China is no doubt much more nervous about the existing ring of US military bases surrounding their coastline. Just as we are about the Solomon Islands base even further away from Australia.
What base? None exists. Australia is paranoid about something that doesn’t exist and even worse, doesn’t exist 2000km from Australia.
Naive
Truthful.
Cuba remains an independent nation which America does not intend to annex (well, not since the Bay of Pigs). It is a completely inapt comparison.
It’s inapt in as much as the USA has attempted to starve them into submission via it’s sanctions and economic coercion. So yes – it’s a nice comparison.
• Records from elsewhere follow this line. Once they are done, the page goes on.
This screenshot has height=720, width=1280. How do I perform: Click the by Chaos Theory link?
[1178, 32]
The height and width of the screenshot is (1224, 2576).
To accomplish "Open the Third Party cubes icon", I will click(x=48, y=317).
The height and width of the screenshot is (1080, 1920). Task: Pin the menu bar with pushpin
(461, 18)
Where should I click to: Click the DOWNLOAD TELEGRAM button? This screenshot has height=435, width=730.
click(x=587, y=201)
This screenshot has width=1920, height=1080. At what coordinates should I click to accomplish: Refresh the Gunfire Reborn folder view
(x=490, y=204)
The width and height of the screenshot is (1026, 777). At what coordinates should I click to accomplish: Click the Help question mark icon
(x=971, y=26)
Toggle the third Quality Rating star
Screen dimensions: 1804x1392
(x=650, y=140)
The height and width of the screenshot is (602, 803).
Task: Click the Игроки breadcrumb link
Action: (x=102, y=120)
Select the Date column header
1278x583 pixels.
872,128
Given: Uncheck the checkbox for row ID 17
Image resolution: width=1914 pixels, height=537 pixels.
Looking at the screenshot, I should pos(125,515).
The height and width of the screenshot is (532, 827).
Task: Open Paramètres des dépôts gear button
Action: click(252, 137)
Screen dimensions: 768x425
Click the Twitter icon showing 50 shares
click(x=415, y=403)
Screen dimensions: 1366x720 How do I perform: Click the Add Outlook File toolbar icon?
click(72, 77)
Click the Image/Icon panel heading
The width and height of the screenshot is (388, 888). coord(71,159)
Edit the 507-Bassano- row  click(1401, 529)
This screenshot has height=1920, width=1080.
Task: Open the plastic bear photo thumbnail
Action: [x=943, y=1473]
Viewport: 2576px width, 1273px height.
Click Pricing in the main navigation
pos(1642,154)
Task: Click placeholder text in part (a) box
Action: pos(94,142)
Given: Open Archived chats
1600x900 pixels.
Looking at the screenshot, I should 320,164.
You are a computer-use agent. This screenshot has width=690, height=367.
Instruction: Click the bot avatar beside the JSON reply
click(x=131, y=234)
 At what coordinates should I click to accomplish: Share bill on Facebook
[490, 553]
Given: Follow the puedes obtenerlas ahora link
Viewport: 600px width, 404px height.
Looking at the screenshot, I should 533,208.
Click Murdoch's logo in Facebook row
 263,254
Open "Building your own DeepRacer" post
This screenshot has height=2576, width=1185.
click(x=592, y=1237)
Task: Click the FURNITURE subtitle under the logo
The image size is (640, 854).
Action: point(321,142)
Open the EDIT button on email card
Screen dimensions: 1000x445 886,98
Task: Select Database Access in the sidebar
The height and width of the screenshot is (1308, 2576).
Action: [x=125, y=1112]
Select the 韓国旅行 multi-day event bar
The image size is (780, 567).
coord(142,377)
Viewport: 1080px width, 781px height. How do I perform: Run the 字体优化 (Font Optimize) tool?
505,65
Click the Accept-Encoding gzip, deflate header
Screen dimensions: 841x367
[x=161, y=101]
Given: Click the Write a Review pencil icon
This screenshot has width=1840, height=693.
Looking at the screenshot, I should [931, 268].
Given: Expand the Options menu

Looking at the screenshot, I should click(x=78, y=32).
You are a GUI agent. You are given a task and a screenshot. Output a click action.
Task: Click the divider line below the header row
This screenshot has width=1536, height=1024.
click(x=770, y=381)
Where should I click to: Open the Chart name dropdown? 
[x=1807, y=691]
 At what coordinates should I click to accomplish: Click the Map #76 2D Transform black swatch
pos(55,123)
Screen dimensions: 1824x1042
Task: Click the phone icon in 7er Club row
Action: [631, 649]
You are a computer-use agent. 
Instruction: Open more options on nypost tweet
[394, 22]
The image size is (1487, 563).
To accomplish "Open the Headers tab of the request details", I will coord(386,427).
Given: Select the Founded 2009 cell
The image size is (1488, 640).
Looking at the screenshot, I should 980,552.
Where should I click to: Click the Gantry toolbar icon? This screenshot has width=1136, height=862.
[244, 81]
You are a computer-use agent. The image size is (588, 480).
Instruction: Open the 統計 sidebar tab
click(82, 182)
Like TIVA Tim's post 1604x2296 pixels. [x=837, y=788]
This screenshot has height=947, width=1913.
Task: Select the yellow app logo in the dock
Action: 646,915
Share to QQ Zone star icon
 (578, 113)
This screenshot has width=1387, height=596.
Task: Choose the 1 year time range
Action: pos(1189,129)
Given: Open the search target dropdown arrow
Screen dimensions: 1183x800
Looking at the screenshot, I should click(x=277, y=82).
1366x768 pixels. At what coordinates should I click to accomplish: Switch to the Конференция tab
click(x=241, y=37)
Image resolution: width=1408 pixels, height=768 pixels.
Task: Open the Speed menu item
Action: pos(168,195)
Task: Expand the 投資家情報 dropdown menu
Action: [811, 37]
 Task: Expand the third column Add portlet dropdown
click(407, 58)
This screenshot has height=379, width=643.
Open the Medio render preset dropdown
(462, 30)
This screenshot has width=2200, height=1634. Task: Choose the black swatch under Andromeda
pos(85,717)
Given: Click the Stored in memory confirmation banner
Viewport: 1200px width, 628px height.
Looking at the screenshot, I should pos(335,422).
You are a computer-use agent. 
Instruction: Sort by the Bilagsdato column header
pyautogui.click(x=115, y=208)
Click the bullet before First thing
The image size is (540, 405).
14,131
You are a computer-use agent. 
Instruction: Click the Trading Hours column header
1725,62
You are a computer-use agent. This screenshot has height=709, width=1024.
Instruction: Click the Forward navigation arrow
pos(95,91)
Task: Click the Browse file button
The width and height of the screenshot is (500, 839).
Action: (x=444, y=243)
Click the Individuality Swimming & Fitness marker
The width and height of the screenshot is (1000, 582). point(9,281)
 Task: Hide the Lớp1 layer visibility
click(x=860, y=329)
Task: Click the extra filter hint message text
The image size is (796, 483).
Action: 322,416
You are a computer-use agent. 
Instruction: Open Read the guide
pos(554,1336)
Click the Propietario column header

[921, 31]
Trouble is, who’s there to save Cuba ?
But America has been waging war on Cuba for decades. Economic war since that’s what sanctions are. And btw – it’s an illegal war because while a country can unilaterally sanction another country it is not allowed to pressure others to do the same. For a ‘group action’ of that kind a UN resolution is needed and I don’t recall one.
But America has been waging war on Cuba for decades. Economic war since that’s what sanctions are. And btw – it’s an illegal war because while a country can unilaterally sanction another country it is not allowed to pressure others to do the same. For a ‘group action’ of that kind a UN resolution is needed and I don’t recall one. The USA do s*** like that all the time.
Read in the Guardian today that “successive opinion polls indicate the majority of Taiwanese prefer some form of status quo. In fact,added up, a total of 82%.” Then of course there’s the Chinese people, 1.4 billion of them, who don’t want Taiwan to disconnect from their 4000 year old civilisation. I think it’s about time you (and Mike E) cooled your collars and and give the famously patient Chinese people, all of them
on both sides of the Taiwan Strait, a chance to work through their differences and even greater similarities to find a solution without self interested outside interference.
Apparently Pelosi’s motive was far more petty and venal. She has a lot of expat Taiwanese as her constituents back home. She did it to get re-elected.